Bone Marrow Transplantation 02/2008; 41(4):363-70. · 3.54 Impact Factor
[Show abstract][Hide abstract] ABSTRACT: Veno-occlusive disease (VOD) is one of the most frequent complications after stem cell transplantation. We conducted a prospective survey of 244 hematopoietic stem cell transplants in children to determine the incidence of VOD, its main risk factors, treatment and effect on the transplant.
Two hundred and forty-four hematopoietic stem cell transplants (HSCT) performed in 220 pediatric patients from 1993 to 2003 were evaluated.
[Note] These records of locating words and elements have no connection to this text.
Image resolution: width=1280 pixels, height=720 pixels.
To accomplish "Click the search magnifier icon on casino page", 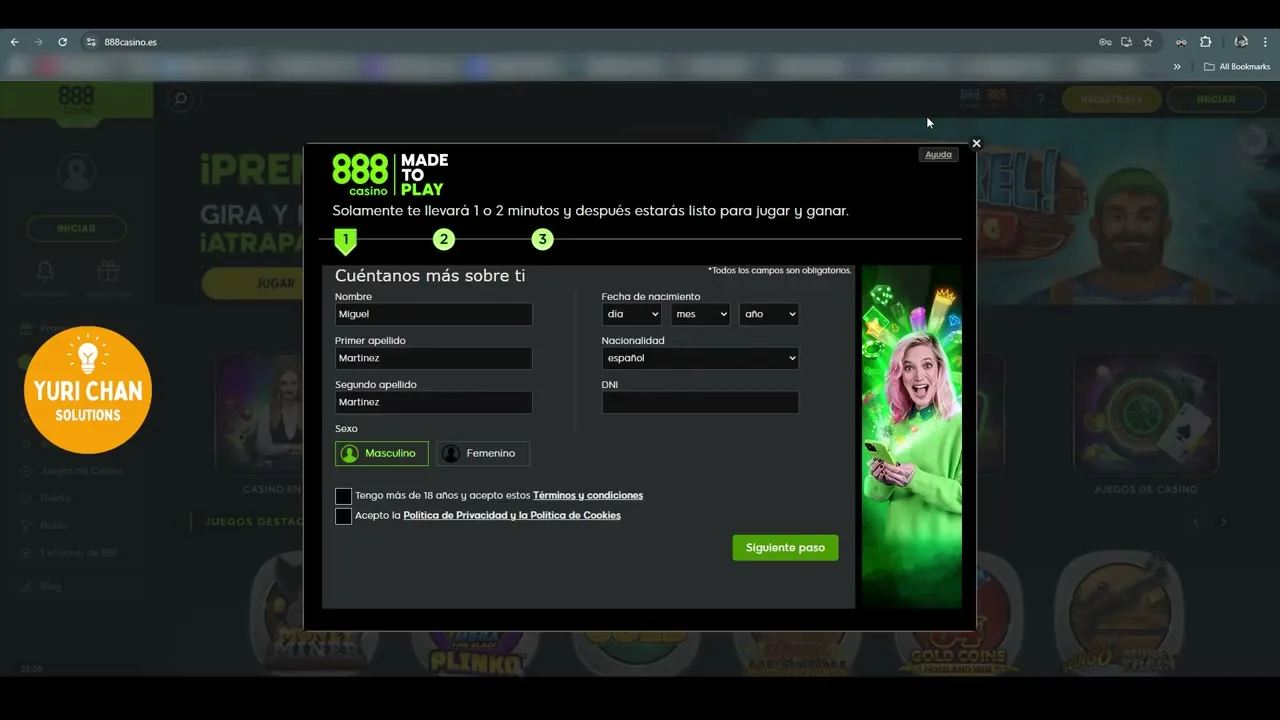I will 181,99.
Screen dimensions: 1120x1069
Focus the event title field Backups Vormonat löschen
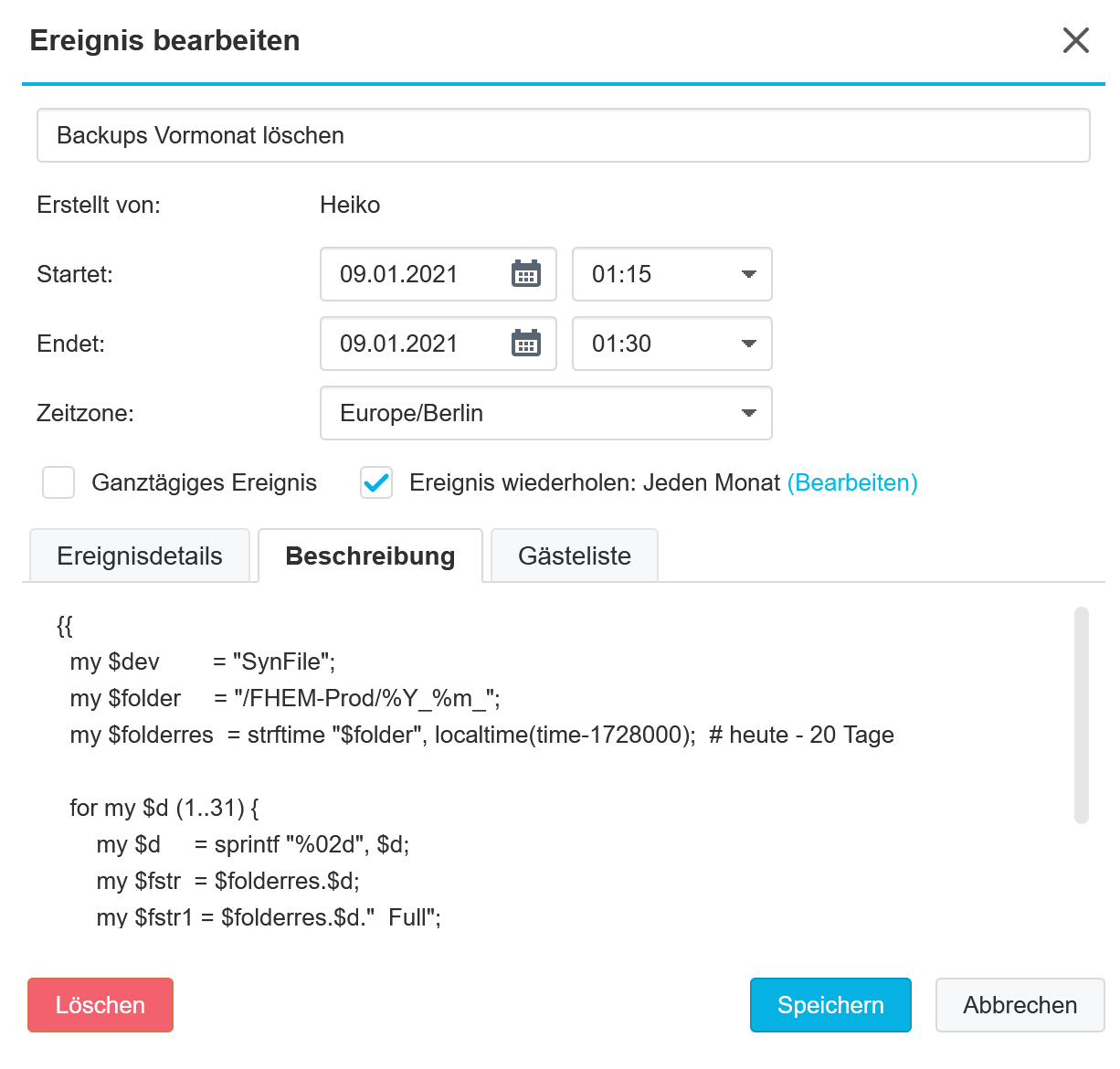[564, 135]
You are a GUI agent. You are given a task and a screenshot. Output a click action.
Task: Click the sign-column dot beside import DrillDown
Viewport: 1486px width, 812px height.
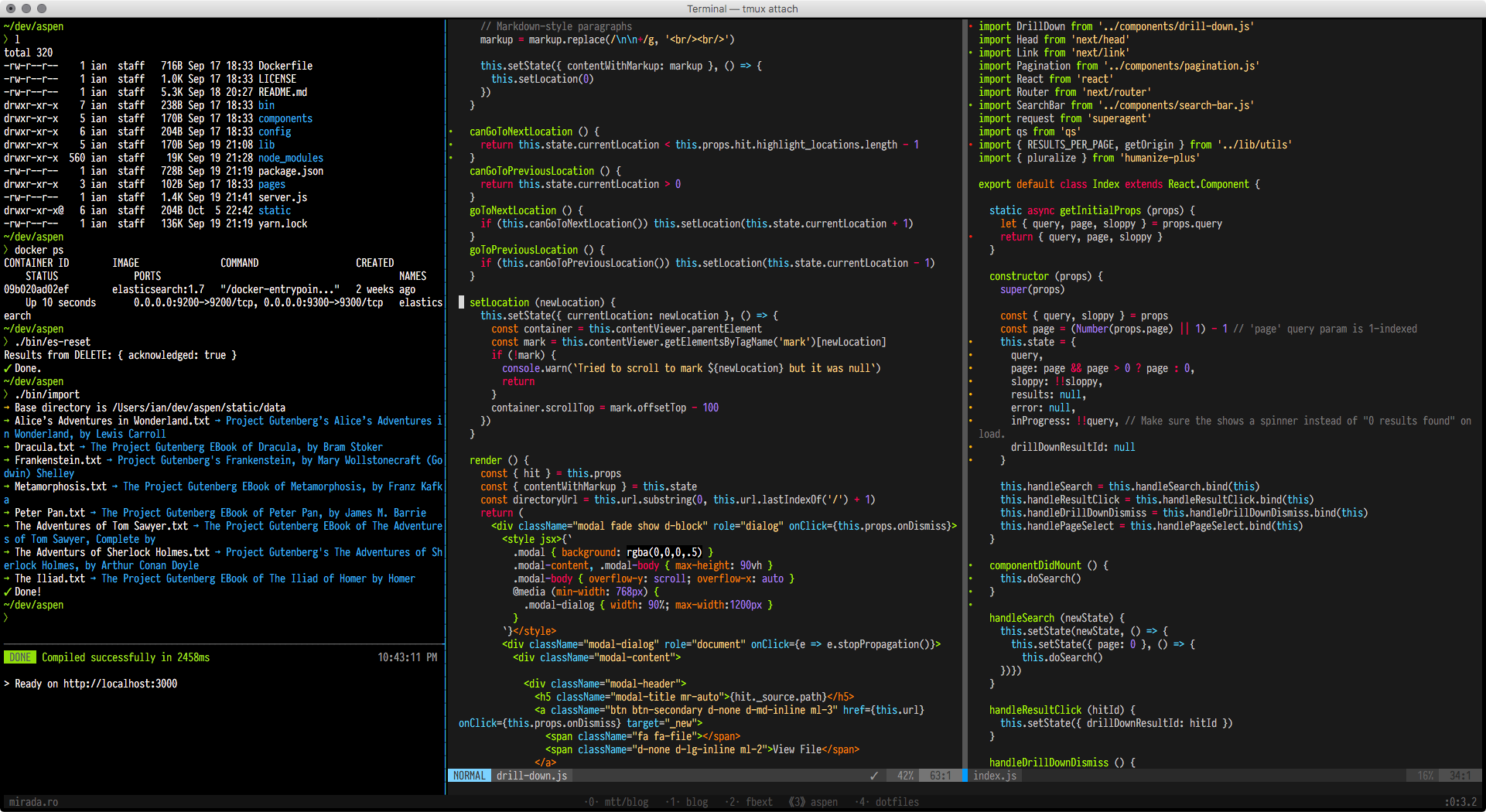[x=971, y=26]
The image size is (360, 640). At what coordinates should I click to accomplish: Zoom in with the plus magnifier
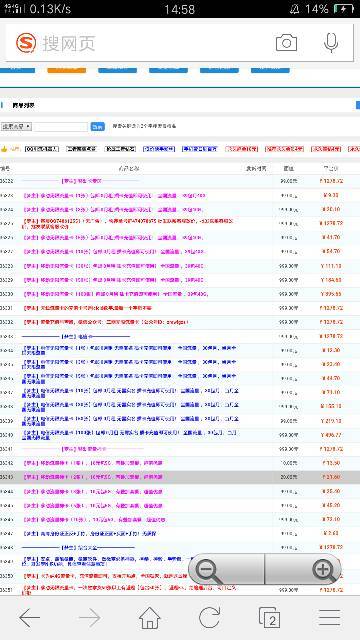(324, 569)
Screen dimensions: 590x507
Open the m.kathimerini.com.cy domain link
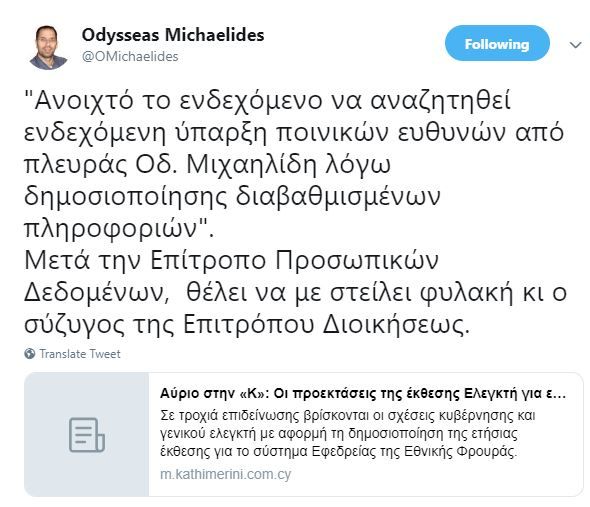pos(225,474)
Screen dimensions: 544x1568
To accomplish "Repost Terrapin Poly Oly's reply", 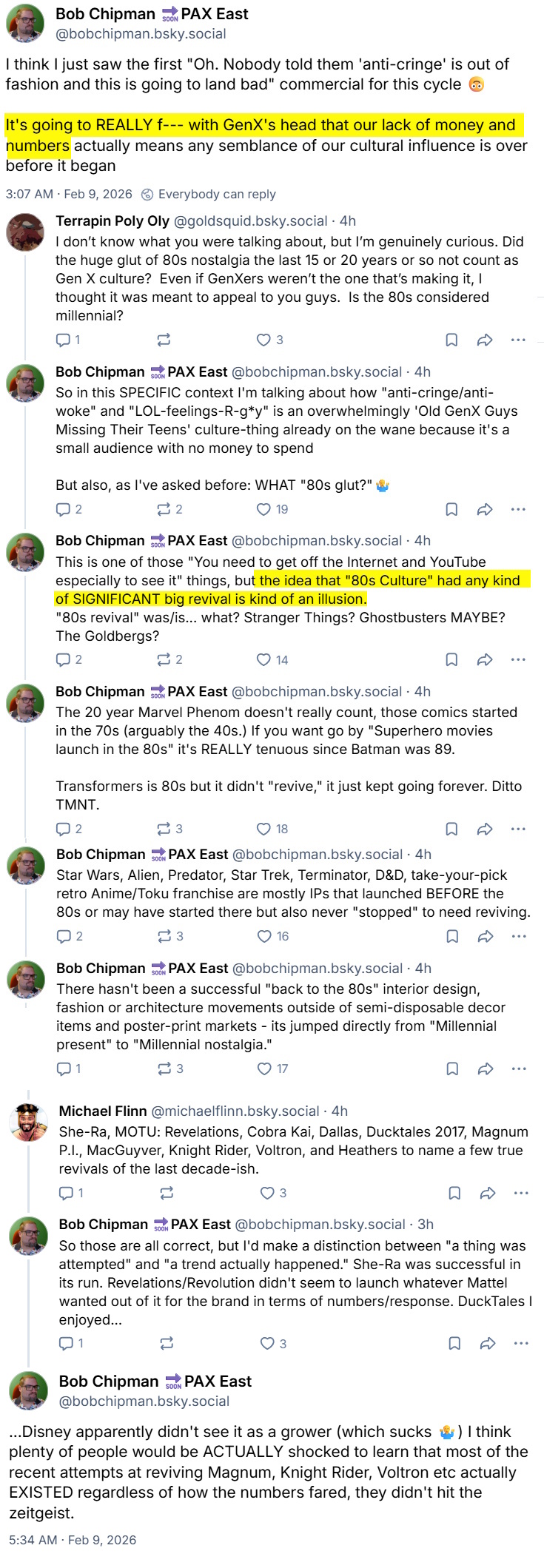I will coord(164,340).
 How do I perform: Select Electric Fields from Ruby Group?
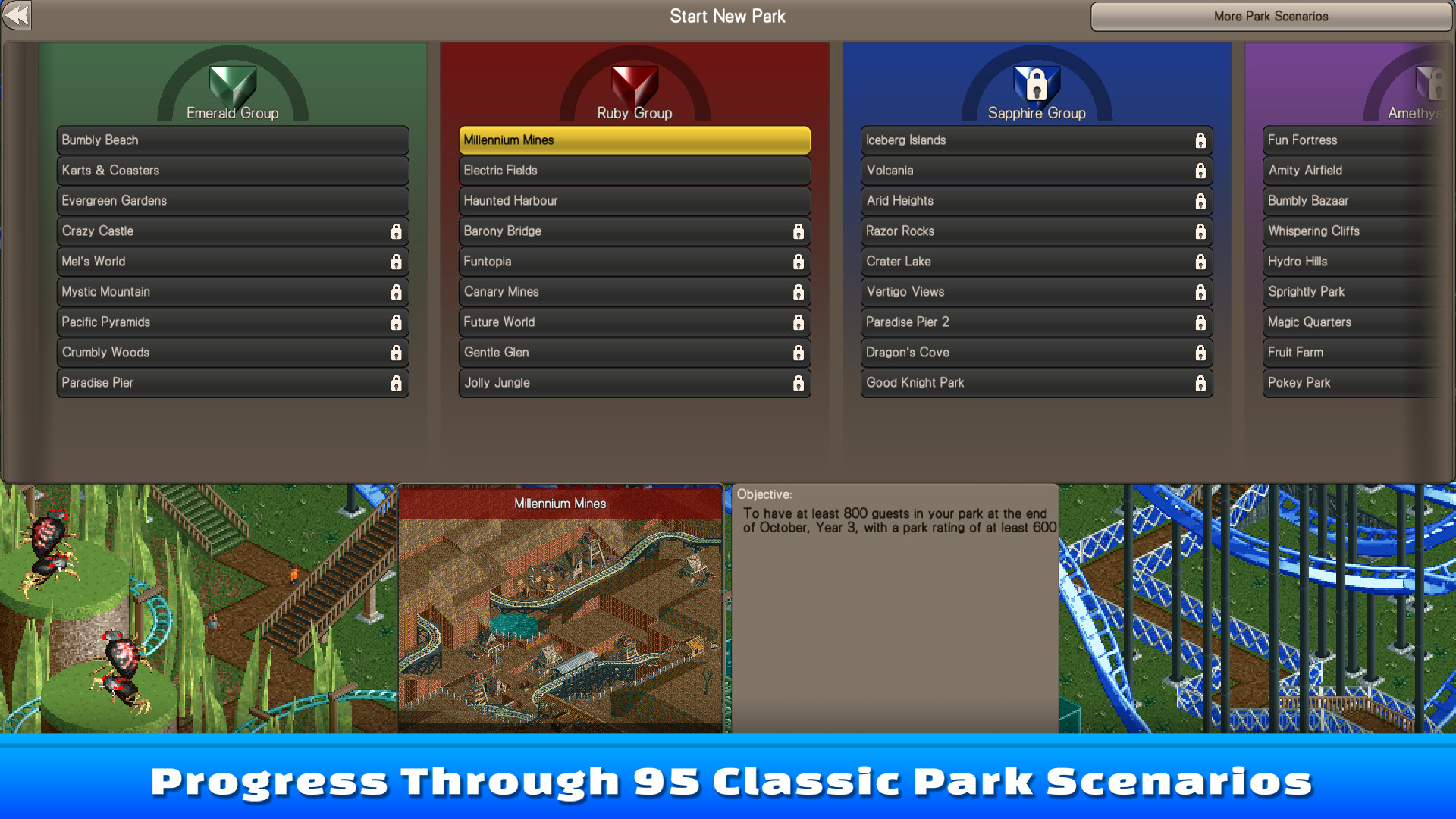(x=634, y=170)
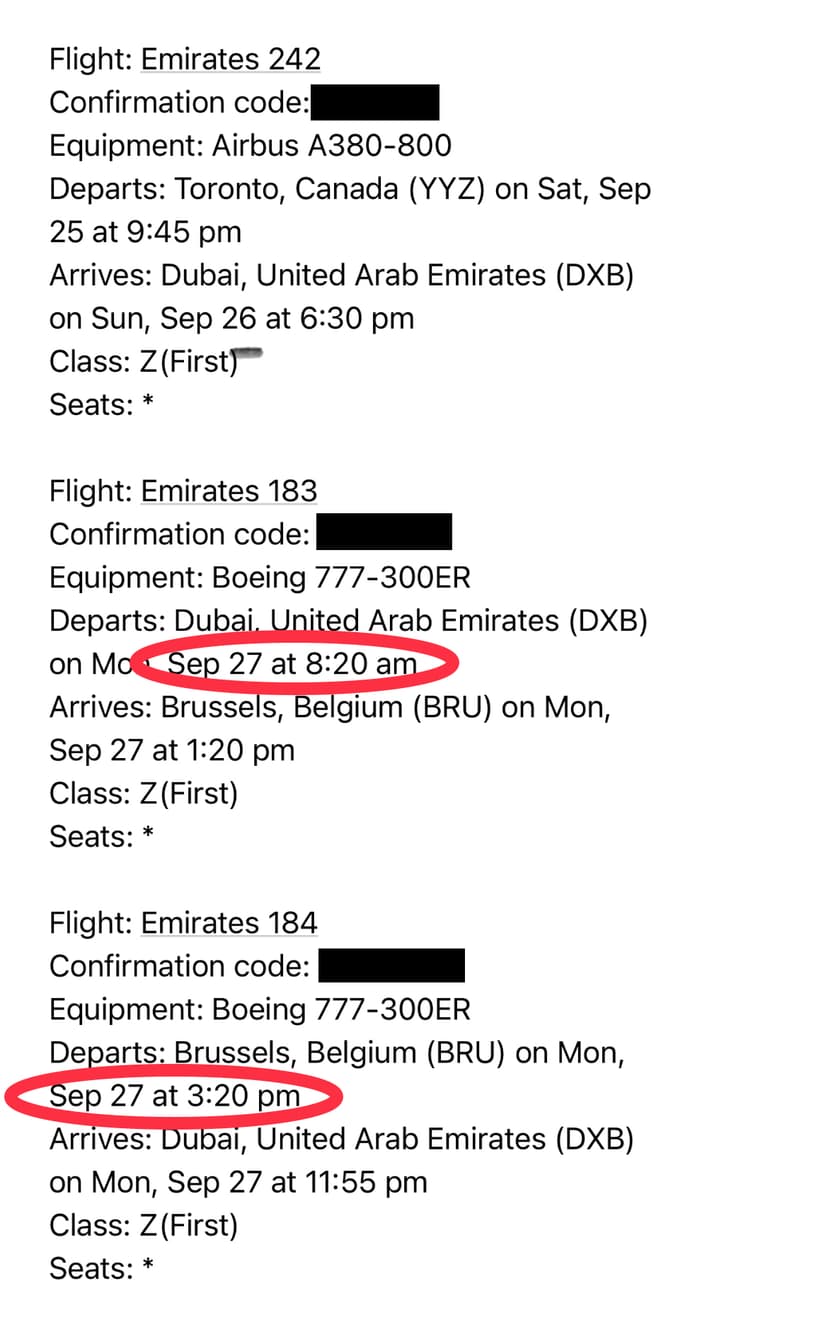
Task: Click the red-circled 8:20 am departure time
Action: [292, 664]
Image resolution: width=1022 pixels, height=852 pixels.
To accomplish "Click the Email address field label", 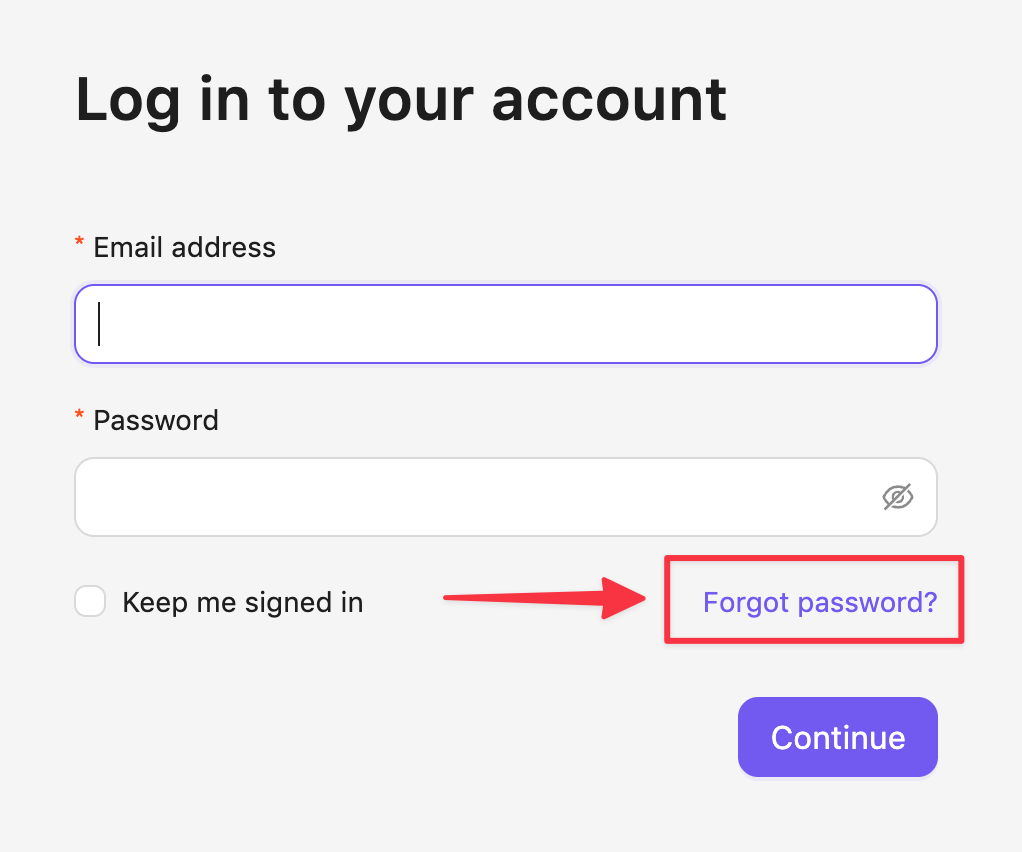I will [184, 247].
The series included 127 males and 93 females with a median age of 6.7 years at the time of transplantation.
VOD was diagnosed following 26 of the 244 transplants (cumulative incidence 11%), but a higher incidence was found in patients with at least one known risk factor for VOD (cumulative incidence 20%). In multivariate analysis, risk factors for VOD were age < 6.7 years; type of VOD prophylaxis, and busulphan-containing conditioning regimens. Routine treatment of VOD was based on supportive care and, starting from 1999, defibrotide was used. All patients were monitored with daily Doppler ultrasound-(US) for early diagnosis of inversion of portal blood flow. Twelve patients developed inversion of portal flow (9 had severe VOD; 3 had moderate VOD) and were promptly started on fibrinolytic and anticoagulant therapy with heparin and recombinant tissue plasminogen activator (rt-PA). Hepatic flow reverted to normal in all 12 patients; only 4 patients ultimately developed multiorgan failure and died. The transplant-related-mortality (TRM) rate in patients with or without inversion of portal flow was 33% vs 7%, (p=0.1). The TRM in patients with or without VOD was 19% vs 8% (p=0.001).
This study showed that younger age, type of VOD prophylaxis, and busulphan-based conditioning regimens are independent risk factors for VOD. Inversion of portal flow was found in 9 of 10 patients with severe VOD. Doppler US monitoring may be helpful in early identification of the patients with VOD-induced inversion of portal flow who might benefit from therapy with heparin and rt-PA.